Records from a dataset
============================================================

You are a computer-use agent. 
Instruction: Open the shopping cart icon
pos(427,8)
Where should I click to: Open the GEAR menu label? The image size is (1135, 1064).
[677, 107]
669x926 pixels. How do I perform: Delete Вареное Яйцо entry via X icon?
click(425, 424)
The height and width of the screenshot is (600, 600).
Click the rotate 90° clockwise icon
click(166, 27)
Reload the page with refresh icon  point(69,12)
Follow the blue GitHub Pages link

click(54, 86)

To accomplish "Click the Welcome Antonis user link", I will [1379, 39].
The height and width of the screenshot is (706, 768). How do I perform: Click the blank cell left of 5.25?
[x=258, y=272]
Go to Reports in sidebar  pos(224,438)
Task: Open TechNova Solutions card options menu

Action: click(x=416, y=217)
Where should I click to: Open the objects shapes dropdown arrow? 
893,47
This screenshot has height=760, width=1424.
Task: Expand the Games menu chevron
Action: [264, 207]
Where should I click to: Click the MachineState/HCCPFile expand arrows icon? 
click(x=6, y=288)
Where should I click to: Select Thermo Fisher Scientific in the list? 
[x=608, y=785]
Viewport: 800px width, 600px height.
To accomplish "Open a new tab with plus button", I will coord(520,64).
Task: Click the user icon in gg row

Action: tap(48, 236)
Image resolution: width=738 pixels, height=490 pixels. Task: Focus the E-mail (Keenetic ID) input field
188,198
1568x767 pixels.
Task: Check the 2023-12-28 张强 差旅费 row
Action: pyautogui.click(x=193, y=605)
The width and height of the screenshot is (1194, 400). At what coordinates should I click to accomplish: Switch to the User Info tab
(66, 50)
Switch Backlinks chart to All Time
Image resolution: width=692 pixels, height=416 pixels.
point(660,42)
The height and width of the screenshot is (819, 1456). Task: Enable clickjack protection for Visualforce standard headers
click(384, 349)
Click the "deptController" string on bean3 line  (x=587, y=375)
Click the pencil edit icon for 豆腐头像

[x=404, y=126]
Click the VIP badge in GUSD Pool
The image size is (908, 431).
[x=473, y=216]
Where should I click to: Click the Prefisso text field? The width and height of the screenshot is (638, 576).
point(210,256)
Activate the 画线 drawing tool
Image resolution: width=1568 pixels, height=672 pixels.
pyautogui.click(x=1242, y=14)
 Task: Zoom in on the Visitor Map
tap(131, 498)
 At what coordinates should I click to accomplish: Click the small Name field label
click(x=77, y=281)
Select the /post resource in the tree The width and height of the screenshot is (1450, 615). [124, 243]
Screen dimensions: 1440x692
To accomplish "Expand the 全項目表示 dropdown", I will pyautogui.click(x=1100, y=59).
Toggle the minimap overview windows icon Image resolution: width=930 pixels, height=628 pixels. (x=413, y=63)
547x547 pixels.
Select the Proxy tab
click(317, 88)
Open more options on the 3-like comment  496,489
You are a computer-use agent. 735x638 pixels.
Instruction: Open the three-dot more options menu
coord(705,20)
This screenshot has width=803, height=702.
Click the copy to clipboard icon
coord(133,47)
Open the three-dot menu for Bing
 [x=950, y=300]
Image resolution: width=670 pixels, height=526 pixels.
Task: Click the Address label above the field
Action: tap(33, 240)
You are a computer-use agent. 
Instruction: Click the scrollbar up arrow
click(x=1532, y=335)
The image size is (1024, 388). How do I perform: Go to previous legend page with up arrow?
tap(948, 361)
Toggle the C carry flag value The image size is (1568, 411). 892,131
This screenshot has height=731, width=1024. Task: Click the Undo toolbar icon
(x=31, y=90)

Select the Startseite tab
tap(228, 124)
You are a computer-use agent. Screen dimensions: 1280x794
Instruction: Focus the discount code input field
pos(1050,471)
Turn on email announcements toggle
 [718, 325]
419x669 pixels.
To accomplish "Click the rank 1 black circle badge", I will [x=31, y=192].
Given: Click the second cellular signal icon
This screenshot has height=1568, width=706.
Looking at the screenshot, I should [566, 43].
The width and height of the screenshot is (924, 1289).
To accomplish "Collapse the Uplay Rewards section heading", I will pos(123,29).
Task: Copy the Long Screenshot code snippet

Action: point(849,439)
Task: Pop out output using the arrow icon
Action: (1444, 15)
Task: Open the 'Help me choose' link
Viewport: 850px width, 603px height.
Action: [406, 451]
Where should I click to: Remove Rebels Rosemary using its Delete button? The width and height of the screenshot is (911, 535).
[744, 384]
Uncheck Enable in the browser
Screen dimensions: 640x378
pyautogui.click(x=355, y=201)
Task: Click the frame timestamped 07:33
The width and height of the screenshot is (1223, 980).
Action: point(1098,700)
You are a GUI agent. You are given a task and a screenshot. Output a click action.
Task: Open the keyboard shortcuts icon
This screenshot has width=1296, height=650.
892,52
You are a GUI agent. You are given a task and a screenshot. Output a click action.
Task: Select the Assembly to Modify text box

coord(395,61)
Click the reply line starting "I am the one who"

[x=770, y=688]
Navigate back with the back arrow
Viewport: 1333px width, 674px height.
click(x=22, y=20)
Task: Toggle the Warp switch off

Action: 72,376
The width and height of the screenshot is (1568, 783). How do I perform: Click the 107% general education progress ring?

============================================================

**Activity**
In the data above, find each line that has the word "computer" and copy it out.

**Response below**
You are a computer-use agent. 
You are a computer-use agent. 735x638 pixels.
You are a computer-use agent. 
You are a computer-use agent. Screen dimensions: 1280x794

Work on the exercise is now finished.